Abstract
Background: Relapsed/refractory multiple myeloma (RRMM) with bulky/extensive extramedullary disease (EMD) represents a major clinical challenge, characterized by a poor prognosis, an immunosuppressive tumor microenvironment (TME), and a high risk of antigen escape after single-antigen targeted therapies. We developed a optimizing, multi-pronged strategy to overcome these barriers. This approach utilizes a comprehensive bridging regimen of DCEP chemotherapy plus low-dose radiotherapy (LDRT) to debulk disease and prime the TME, followed by sequential infusions of two distinct CAR T-cell products targeting BCMA and GPRC5D to mitigate antigen-loss relapse. We hypothesized that LDRT would synergistically enhance local tumor control and antigen presentation without adding significant toxicity, while the DCEP chemotherapy would provide systemic disease control, and the sequential dual-antigen targeting would provide deep and durable responses.
Methods: In this single-arm, investigator-initiated trial, we enrolled RRMM patients with bulky EMD who had received ≥3 prior lines of therapy. The bridging regimen consisted of one cycle of DCEP (dexamethasone, cyclophosphamide, etoposide, cisplatin) and LDRT (7.5 Gy in 5 fractions) to a dominant EMD lesion. Following lymphodepletion with fludarabine(25-30mg/m2)/cyclophosphamide(250-300mg/m2), patients received a sequential infusion of anti-BCMA CAR T-cell (1-2×106/kg) on Day 0, followed by anti-GPRC5D CAR T-cell (1-2×106/kg) on Day 1. The primary endpoints were safety and overall response rate (ORR). Secondary endpoints included duration of response (DOR), progression-free survival (PFS), overall survival (OS), and CAR-T kinetics.
Results: As of the data cut-off, 8 patients with multiple bulky EMD lesions were treated. The cohort was heavily pretreated (median 5 prior lines) and carried high-risk features: 70% (6/8) had high-risk cytogenetics, one patient was post-allogeneic HSCT, and two were dialysis-dependent.
With a median follow-up of 8.5 months (range, 3-15), the combination therapy demonstrated profound efficacy.
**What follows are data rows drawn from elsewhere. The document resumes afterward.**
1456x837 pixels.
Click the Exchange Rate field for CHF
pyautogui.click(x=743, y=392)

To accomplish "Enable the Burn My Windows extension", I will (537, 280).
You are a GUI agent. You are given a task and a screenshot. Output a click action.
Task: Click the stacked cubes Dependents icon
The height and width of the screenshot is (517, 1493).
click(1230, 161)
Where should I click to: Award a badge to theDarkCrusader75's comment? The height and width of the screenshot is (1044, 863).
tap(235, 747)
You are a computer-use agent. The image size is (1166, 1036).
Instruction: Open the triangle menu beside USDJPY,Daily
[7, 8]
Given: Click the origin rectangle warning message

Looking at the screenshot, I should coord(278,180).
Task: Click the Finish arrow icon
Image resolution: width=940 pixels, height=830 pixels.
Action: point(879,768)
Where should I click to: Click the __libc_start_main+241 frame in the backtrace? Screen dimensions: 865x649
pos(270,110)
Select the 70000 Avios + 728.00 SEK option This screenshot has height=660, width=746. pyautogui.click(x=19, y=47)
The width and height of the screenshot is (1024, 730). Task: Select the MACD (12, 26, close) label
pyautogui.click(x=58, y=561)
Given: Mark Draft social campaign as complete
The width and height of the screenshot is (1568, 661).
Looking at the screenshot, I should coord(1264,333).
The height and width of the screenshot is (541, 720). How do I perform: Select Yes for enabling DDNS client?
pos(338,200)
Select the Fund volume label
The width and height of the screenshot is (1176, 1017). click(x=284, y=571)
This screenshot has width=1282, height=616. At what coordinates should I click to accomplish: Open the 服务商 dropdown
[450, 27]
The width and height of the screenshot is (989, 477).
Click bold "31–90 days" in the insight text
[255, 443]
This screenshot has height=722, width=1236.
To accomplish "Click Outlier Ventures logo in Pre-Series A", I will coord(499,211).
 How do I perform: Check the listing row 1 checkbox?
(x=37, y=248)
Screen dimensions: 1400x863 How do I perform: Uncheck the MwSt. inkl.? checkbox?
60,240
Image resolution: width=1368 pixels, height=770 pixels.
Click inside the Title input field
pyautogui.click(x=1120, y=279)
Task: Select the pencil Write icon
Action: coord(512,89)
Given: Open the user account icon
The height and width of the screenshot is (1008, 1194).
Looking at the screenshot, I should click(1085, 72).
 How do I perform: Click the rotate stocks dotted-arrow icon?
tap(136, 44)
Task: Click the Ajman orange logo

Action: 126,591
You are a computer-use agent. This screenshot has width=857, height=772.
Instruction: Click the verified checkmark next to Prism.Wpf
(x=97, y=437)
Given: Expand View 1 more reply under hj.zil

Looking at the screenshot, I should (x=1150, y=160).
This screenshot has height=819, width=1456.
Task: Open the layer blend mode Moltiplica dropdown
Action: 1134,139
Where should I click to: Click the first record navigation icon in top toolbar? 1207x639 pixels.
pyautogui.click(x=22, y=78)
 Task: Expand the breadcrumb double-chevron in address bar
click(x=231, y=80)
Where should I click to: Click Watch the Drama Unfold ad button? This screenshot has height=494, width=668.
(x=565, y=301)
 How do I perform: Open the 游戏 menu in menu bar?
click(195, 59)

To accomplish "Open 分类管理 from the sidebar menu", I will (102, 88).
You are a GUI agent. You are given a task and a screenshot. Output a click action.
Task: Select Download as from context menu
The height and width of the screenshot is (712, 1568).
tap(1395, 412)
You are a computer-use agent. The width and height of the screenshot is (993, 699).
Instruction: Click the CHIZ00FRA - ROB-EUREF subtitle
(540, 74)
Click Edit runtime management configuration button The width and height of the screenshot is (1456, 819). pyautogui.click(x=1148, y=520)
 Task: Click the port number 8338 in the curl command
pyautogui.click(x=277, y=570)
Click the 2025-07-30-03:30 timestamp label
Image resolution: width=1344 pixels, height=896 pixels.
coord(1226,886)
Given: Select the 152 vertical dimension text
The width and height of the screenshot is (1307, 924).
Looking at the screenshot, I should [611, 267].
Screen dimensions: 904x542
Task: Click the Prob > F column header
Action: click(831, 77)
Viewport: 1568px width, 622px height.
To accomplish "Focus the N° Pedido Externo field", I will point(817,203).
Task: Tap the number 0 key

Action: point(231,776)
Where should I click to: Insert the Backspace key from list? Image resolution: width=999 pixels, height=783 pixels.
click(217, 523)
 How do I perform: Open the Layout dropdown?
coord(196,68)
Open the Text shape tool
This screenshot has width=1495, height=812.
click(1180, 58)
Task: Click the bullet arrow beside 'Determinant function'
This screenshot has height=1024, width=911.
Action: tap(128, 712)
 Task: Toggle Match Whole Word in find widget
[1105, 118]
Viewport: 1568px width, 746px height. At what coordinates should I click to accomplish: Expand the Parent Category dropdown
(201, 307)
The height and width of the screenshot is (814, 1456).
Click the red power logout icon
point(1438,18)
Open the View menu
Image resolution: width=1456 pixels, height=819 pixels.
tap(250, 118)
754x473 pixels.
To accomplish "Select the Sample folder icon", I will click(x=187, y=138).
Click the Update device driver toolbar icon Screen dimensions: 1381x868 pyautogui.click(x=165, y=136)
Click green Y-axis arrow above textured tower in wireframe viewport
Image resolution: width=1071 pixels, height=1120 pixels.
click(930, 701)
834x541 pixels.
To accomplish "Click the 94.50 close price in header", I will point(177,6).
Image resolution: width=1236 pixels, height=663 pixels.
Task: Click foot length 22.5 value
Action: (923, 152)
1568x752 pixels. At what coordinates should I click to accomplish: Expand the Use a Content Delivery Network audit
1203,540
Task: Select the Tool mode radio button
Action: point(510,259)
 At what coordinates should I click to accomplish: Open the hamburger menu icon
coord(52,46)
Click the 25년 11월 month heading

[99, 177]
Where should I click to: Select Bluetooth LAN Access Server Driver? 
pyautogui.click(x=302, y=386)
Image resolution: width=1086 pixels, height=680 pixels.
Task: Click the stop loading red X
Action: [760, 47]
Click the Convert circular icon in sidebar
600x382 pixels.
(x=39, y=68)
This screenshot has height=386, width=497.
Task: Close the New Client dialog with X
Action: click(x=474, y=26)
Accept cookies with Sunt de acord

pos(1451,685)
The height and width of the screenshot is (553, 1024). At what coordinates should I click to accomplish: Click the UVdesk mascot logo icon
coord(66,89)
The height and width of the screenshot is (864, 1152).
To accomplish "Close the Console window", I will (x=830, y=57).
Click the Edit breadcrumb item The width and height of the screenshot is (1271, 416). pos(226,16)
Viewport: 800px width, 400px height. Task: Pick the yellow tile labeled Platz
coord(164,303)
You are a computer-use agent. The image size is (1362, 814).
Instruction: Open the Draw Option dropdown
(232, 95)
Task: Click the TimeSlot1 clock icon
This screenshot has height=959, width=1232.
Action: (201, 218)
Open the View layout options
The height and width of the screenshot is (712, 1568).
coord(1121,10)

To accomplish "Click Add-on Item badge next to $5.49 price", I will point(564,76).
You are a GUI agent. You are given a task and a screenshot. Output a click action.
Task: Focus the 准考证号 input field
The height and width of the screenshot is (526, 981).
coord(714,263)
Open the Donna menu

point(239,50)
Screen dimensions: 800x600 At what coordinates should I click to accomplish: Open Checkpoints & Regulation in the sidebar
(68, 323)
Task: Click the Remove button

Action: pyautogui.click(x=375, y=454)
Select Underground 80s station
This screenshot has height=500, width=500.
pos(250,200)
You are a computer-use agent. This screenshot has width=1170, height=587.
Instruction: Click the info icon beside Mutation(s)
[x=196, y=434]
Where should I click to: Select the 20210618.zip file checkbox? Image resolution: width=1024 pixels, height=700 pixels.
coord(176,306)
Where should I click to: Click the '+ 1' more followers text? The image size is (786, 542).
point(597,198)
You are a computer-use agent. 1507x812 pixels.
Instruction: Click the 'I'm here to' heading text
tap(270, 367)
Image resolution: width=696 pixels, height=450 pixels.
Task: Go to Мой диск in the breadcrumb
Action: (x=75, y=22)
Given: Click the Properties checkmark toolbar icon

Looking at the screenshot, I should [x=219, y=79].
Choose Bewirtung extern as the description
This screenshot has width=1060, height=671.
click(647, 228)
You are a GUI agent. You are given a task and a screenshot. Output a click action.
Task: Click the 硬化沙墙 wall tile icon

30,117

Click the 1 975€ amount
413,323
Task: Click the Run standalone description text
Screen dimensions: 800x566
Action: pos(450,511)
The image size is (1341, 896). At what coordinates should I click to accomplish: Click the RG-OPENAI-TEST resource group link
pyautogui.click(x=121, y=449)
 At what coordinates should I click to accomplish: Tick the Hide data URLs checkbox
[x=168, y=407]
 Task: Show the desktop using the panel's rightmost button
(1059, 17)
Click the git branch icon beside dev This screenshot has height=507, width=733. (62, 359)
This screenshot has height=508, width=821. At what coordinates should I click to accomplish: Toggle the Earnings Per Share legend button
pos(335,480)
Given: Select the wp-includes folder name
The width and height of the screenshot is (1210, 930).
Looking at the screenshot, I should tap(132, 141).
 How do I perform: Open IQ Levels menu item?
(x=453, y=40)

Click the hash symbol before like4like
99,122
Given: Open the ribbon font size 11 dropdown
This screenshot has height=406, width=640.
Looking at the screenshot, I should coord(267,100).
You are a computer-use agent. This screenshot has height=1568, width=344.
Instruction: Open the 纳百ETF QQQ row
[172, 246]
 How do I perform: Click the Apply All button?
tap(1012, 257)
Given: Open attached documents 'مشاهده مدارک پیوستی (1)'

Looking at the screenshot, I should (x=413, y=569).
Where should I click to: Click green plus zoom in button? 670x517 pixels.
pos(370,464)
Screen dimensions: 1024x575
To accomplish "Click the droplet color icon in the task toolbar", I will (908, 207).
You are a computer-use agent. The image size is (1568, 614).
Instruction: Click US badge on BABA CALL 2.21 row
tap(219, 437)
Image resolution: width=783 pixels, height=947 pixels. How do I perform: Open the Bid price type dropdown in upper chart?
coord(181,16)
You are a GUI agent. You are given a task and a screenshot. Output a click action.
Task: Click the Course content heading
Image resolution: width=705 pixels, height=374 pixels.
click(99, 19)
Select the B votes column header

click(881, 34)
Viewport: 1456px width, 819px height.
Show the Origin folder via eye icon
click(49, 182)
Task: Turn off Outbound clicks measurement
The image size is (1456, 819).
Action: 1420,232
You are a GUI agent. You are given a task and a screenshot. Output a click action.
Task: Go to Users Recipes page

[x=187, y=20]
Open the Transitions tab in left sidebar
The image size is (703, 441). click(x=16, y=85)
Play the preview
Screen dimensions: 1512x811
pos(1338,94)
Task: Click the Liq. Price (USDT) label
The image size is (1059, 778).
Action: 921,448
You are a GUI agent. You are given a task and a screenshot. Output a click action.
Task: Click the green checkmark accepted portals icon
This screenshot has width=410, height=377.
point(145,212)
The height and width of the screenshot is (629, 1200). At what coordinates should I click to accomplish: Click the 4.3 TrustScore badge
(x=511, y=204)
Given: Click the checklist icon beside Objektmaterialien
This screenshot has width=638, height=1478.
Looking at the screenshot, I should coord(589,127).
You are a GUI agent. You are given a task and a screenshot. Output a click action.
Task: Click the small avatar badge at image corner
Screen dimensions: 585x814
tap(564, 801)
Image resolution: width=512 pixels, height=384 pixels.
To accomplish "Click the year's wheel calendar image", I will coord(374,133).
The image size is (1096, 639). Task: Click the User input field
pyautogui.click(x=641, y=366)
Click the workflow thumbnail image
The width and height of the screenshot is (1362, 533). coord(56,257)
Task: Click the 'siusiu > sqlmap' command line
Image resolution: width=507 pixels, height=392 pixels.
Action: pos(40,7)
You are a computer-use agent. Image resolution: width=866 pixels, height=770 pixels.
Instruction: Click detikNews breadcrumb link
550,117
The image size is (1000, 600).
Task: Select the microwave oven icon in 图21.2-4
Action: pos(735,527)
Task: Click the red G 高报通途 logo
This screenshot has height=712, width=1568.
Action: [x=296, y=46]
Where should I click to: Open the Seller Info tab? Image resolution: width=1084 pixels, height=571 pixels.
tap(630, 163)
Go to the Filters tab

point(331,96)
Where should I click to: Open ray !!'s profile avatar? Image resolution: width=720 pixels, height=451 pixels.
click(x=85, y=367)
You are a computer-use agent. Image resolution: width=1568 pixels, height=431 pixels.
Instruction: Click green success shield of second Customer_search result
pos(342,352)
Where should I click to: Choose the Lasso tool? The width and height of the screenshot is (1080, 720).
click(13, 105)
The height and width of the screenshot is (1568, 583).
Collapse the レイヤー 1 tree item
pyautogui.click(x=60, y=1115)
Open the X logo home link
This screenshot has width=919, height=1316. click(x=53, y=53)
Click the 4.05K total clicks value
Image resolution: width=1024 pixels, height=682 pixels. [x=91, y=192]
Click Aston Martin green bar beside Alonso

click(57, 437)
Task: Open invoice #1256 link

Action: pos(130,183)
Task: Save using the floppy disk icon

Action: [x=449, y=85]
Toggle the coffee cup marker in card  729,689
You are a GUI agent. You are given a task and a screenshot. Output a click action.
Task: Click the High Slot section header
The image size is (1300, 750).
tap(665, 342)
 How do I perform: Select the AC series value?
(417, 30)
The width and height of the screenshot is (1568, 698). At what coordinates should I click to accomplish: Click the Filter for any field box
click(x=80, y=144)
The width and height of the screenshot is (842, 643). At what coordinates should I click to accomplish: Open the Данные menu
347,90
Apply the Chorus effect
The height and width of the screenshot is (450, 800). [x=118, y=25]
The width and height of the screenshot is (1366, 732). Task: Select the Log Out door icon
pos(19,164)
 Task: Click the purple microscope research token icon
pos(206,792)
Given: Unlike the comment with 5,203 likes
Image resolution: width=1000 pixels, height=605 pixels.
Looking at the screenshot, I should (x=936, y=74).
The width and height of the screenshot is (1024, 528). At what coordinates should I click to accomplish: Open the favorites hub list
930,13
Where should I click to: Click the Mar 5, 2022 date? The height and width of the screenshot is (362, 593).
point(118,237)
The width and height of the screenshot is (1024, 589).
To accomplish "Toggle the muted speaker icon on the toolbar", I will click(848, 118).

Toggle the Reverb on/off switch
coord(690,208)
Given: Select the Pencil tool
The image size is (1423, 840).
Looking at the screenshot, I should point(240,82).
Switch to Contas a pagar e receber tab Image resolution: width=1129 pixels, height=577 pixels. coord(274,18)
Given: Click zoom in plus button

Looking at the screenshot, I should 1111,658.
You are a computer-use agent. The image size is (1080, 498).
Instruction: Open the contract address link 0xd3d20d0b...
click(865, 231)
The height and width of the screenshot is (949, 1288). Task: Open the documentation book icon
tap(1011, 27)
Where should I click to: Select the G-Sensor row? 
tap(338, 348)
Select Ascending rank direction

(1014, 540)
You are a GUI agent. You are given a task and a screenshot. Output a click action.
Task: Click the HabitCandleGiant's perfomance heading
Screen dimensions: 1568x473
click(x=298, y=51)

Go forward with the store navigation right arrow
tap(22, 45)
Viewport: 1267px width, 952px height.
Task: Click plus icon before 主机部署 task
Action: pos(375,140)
The ORR was 87.5% (7/8), with a stringent complete response (sCR) rate of 62.5% (5/8). 87.5% (7/8) responders achieved a complete metabolic response of their EMD lesions(Figure 1). The survival outcomes are promising, though immature: the median DOR and PFS have not been reached. The estimated 6-month PFS rate is 87.5%. At the time of analysis, all patients were alive, resulting in an OS rate of 100%.
The treatment was well-tolerated. The bridging regimen with DCEP and LDRT did not result in unexpected toxicities. Cytokine release syndrome (CRS) occurred in 87.5% (7/8) of patients, 5/8 in Grade 1 and 1/4 in Grade 2, no ≥Grade 3 CRS . No immune effector cell-associated neurotoxicity syndrome (ICANS) was observed. Grade ≥3 hematologic toxicities were transient and manageable. The infection rate was 62.5% (5/8) within the first 90 days and 37.5% (3/8) during long-term follow-up, all successfully managed. CAR-T expansion kinetics showed a robust and sustained in vivo proliferation profile .
Conclusion: This study demonstrates that an optimizing strategy combining a DCEP+LDRT bridging regimen with sequential infusion of BCMA and GPRC5D CAR T-cells is a highly effective and safe approach for RRMM patients with bulky/extensive EMD. The LDRT component was well-tolerated and appeared to synergize with systemic therapy to overcome the hostile TME of EMD sites. The best objective response rates and promising early survival data in this ultra-high-risk population, coupled with a very favorable safety profile, suggest this multi-modal approach could establish a new therapeutic benchmark for patients with the most challenging forms of myeloma.